Monday, December 12, 2011

pout.


i didn't want to ride today.

i wanted to ride all the other days. i wanted to ride when there was sunshine and when there wasn't, when the kids were asleep and when they weren't, when i had the legs, or watched that youtube video of that mountain stage, or when the coughing from the bunk bed drove me just that much more crazy, or when there was everything else to do, and all of it mattered more. as we all know, not wanting to do something, REALLY not wanting to do something, is often a sign that it should be done, and probably immediately.

so i choked down two cups of coffee. i got off the unmade bed, fully dressed, and dragged on my riding clothes. i put on chamois butter. i put on wool. i put on a hat and gloves and helmet and shoes and booties and a spare tubular and some water and a computer and a heart rate strap. i pumped up my tires. i walked down the steps. i did all of these things begrudgingly. i didn't want to ride because i wanted to pout. i'm really good at pouting. i'm really good at ignoring all of the great things that are there, and blowing all the not as great things completely out of proportion. i'm good at being a suck. and i know exactly where my daughter gets it from. (she couldn't make it through dinner without crying every third bite.) and so, even the thing i love to do, this two-wheeled pushing pedals thing, i did, begrudgingly, because i wanted to be an idiot and pout instead.

as soon as i clipped into the first pedal though, all that was gone.

it has always been this way. it hasn't always been this instantaneous - sometimes it takes longer than clicking into the first pedal to really get the head where it should be - but it has always worked just like this. riding has saved my mind, and my stupid, stupid heart, for as long as i can remember.

i'm beginning to hate my thirties. i long for all of those things i remember so fondly and have left so permanently behind. my hair. my self-assigned sex appeal. my inspiration. my creativity. my singular ability to feel, so intensely, so much more than anyone else, and give into it entirely, wallowing for time on end, in feeling. what a bunch of crap. well, not the hair part, but probably everything else. my thirties seem to have left everything else behind, replaced it all with mundaneness and broken dreams, and what the fuck is left to really get on about? a bunch of debt from my twenties? another load of laundry? more questions for which i have no answers? dark days and valleys ahead. or maybe just hills to climb. and i've always loved hills.

so i wallowed for a bit, then got on my bike, and fixed everything. as long as i was out there, doing a good job of staying in a base-miles-only heart rate zone, it was all going to work out. i breathed. i breathed. i spun little perfect circles, over and over and over. i blew a lot of stuff out of my nose. i sipped water. i stayed in the drops. i handled my bike. and we left everything behind. there is nowhere to wallow atop a steel frame made for me, to the hum of tubular tires on hand built wheels, breezing along in air crisp and clear and colder in the shade of leafless trees. obstacles must be dealt with immediately, usually preemptively, and hills must be climbed, because there's no other way out. to wallow would be to freeze. to stay would be to die. so we go.

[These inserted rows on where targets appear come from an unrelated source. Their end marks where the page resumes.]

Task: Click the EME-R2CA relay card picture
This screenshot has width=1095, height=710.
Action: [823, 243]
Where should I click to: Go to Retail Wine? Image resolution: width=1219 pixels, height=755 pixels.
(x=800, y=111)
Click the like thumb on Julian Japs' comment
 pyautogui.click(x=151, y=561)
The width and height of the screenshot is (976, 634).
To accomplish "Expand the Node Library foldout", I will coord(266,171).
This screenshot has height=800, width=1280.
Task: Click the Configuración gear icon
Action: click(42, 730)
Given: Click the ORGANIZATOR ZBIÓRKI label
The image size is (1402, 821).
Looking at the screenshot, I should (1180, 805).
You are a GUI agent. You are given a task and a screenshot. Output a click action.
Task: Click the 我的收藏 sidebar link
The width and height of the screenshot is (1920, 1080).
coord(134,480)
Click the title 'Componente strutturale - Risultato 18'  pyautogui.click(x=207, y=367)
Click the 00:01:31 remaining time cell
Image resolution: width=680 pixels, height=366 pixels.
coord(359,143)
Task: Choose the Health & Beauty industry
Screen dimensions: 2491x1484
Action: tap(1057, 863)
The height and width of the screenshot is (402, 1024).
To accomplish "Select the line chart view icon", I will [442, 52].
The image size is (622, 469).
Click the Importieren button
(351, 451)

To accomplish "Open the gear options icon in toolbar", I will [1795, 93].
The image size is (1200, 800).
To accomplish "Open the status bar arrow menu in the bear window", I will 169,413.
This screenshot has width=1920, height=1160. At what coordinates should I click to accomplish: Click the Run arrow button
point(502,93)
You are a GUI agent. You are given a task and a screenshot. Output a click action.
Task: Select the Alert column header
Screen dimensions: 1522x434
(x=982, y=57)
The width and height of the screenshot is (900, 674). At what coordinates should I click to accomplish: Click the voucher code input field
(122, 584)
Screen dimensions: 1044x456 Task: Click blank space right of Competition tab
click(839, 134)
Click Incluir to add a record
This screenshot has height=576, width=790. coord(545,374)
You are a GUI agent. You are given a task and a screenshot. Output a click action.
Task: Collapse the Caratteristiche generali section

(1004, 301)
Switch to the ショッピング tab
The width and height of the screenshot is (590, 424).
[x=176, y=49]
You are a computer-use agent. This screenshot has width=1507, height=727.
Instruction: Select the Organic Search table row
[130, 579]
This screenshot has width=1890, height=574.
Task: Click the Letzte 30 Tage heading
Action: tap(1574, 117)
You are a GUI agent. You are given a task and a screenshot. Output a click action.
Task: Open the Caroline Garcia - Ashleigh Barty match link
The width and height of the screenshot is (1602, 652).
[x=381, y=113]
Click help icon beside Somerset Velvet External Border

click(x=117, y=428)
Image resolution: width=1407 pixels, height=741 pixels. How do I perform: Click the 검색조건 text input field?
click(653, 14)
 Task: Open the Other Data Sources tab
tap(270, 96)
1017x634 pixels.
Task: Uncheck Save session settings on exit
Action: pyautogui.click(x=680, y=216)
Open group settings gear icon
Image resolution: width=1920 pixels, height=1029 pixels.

when i was a kid in high school, i always wanted things to mean something. i loved ceremony, and would invent it for things most sensible people would have just gone through and forgotten. my first kiss was a big deal. my grades were important to me. i tried to save some experiences for times i could share them, the first ones, with certain people. usually i got it all wrong and fucked it all up and ended up doing things on the fly, but even then, i'd grab my huge bag of feelings, and plunk it down on the table, and expect to deal them in, dole them out, subject everyone else to my self. terrible. but i did it anyway. i guess that's what we do when we're high school kids - figure things out, usually the hard way. needless to say, i'd end up breaking my own heart on anything i could, big or small, ceremony and meaning or not, i'd break it a little or a lot, and go from there. somewhat by accident, i figured out that i could ride all this turmoil away.

i lived in a hilly rural area. the people i loved lived far apart. i often couldn't drive. so i rode. after one romantic endeavour or another, i had to ride home, wrestling with meaning and emotions and justifications for kissing a girl i wasn't dating. i wanted meaning. i wanted things to be profound. i also just wanted to kiss beautiful girls. conundrums and difficulties ensued. anyway, i had to ride home. with all this thought and feeling going on in my head, i tackled hill after hill, mile after mile of broken pavement, and i spun circles as perfectly as i could. and somewhere, somewhere on rockingham road, i processed all of that ridiculous emotion. maybe i justified things. maybe it all became that much clearer when there were bigger things (and hills) to worry about. maybe i just forgot to feel so much. but it worked. riding saved me from my stupid self. and i've been doing it ever since.

i don't get to ride to pretty girls' parties anymore, make out with people i shouldn't, then head home and come to conclusions with my hands on the bars and my head in a helmet. i stay home. i do dishes and homework and laundry. the diaper days have ended but the coughing has not. we need more soy milk.

riding will still save me. one click. two click. on down the street. up to the other street. breathing in and out. pacing. spinning. looking. breathing. in. out. gone.